Os ecos da homilia do cardeal Joseph Ratzinger perpassaram a cobertura dada pela imprensa ao conclave e suscitaram reações as mais diversas nos meios católicos e fora deles. Prevaleceu, contudo, nos círculos intelectuais do ocidente, a percepção de que o então decano do colégio cardinalício cometera erro gravíssimo ao ver na ‘ditadura do relativismo’ uma ameaça ao mundo contemporâneo, quando o fundamentalismo é que deveria ser objeto de suas preocupações.
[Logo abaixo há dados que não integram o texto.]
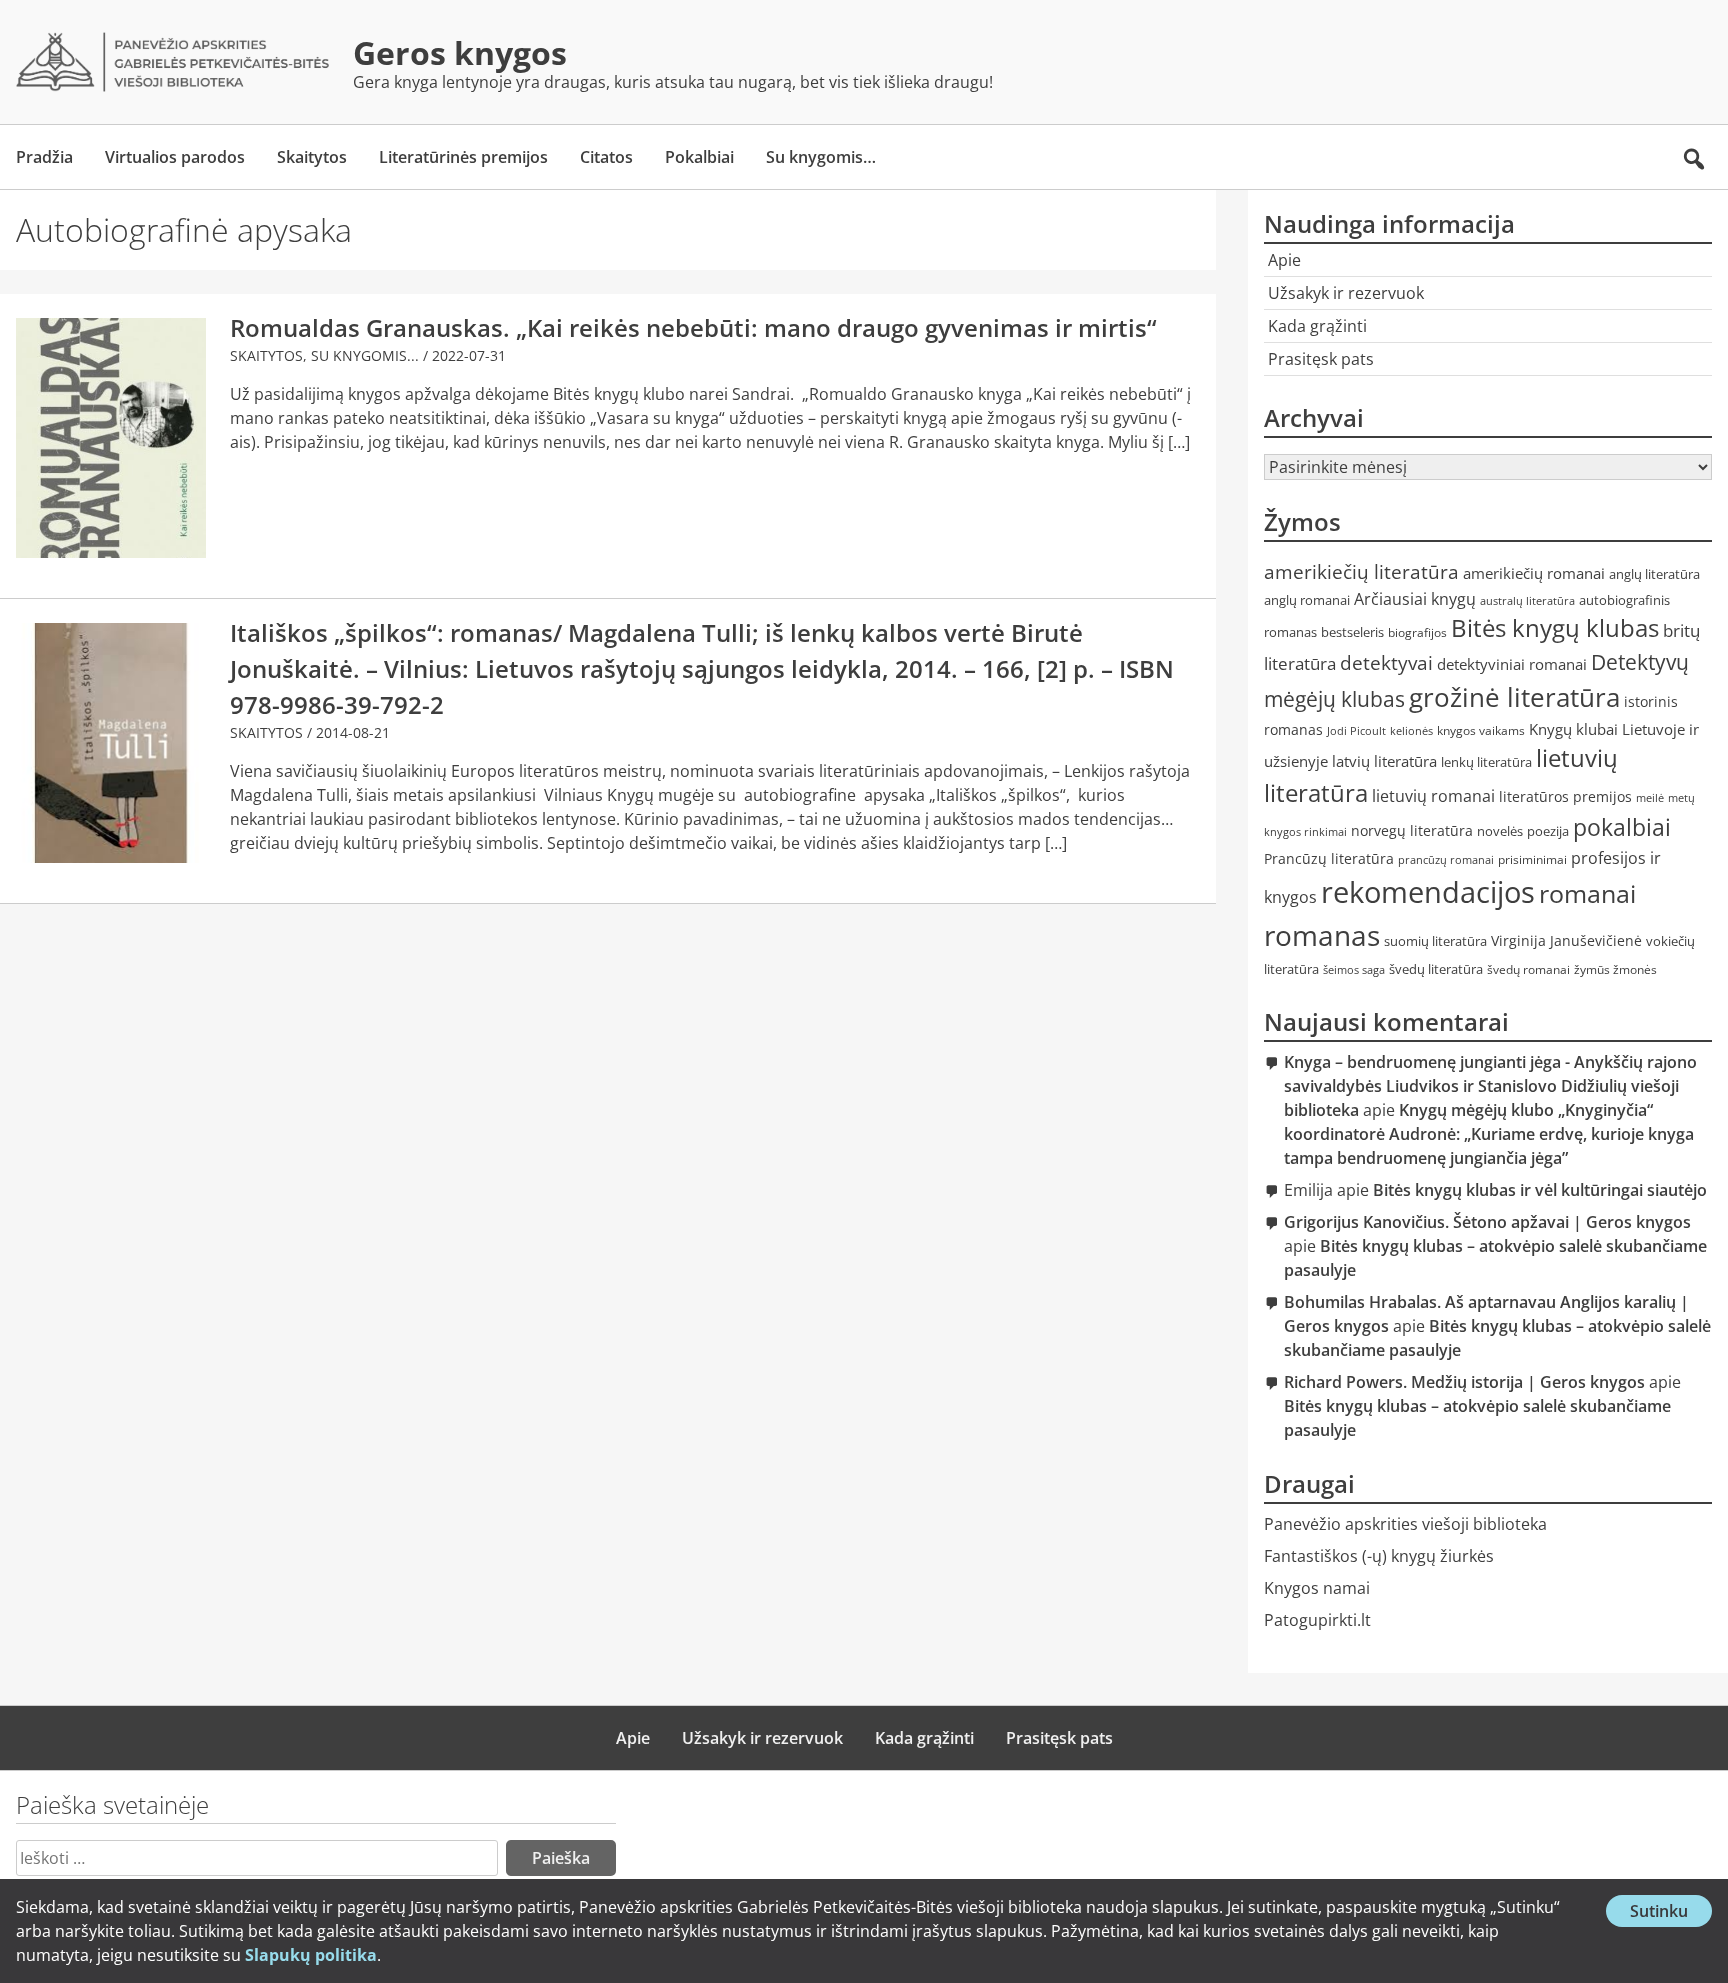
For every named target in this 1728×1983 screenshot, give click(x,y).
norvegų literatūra (1412, 830)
Alguns dos críticos do cardeal defenderam mesmo que, à medida que invalida as certezas que dão lastro à postura fundamentalista, o relativismo favorece a convivência democrática, o que torna sem sentido a própria expressão ‘ditadura do relativismo’. Subjazem ao debate acerca da ‘ditadura do relativismo’ visões muito diferentes acerca do grau de influência que a fé e a moral cristã devem ter na vida das sociedades.
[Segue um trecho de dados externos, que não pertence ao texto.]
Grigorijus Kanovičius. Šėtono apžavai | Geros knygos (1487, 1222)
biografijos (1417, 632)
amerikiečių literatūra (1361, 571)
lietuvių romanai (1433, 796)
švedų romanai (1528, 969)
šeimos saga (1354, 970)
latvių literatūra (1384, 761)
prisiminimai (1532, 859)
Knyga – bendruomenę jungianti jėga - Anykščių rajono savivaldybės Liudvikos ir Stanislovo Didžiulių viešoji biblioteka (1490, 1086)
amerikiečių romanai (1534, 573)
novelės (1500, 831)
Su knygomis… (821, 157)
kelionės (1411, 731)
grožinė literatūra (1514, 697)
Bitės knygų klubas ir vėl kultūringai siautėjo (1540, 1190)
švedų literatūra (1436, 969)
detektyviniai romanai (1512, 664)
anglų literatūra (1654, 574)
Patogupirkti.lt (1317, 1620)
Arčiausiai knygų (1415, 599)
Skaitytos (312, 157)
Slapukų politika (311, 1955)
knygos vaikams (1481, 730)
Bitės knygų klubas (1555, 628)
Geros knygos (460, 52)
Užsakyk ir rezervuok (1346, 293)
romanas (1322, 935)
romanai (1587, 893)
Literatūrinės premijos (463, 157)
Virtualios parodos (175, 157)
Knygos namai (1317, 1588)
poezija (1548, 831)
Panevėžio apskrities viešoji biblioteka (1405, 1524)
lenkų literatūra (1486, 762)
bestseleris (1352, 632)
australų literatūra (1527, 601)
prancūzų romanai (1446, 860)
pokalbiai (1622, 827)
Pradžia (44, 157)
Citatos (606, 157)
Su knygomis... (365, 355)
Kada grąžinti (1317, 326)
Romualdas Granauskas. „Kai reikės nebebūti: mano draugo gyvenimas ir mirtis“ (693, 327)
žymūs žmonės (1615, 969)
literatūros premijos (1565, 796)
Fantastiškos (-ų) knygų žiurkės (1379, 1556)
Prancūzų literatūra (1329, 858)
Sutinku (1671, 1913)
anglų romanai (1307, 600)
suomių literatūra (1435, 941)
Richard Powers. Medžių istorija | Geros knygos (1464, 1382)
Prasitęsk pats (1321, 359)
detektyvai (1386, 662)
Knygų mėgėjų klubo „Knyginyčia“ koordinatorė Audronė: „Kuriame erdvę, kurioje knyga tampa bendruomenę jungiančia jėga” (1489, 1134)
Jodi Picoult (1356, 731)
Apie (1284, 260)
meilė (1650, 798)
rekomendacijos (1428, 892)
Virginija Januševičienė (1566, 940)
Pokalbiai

O relativismo cultural ocidental fomenta um tipo de mentalidade que é, em grande medida, refratária ao anúncio cristão e representa um complexo desafio a qualquer esforço de evangelização, mesmo em países com longa tradição cristã; enquanto, em parte da Ásia e da África, a difusão do cristianismo é obstaculizada por governos e grupos religiosos intolerantes que, na prática, ignoram a liberdade de culto, dificultam a recepção de missionários e, quando não fomentam, ficam omissos diante de ações persecutórias praticadas contra os cristãos.

A luta contra a ‘ditadura do relativismo’ faz parte de um esforço de preservação do legado cultural do cristianismo em sociedades cujas instituições sociais cada vez mais dele se distanciam. A partir do século XV, desencadeou-se um amplo e complexo processo de modificação das instituições políticas, educacionais, econômicas e religiosas da Europa, o qual criou condições para a formulação teórica e, posteriormente, para a expressão social do ‘indivíduo’ como um soberano ‘choice-maker’ que, livre das amarras das tradições, determina a sua vida com base em critérios por ele mesmo forjados.

Já no século dezenove, Tocqueville percebeu que, solitário diante de um estado crescentemente concentrador de poder, tal indivíduo poderia facilmente converter-se em vítima de experiências coletivistas. Nada impediu, entretanto, que o soberano ‘fazedor de-escolhas’, que se compreende como medida de todas as coisas, passasse a ser a principal referência de conduta para a maioria dos ocidentais da contemporaneidade, o que só foi possível com a entronização da visão de que a moralidade é o reino das preferências e dos sentimentos.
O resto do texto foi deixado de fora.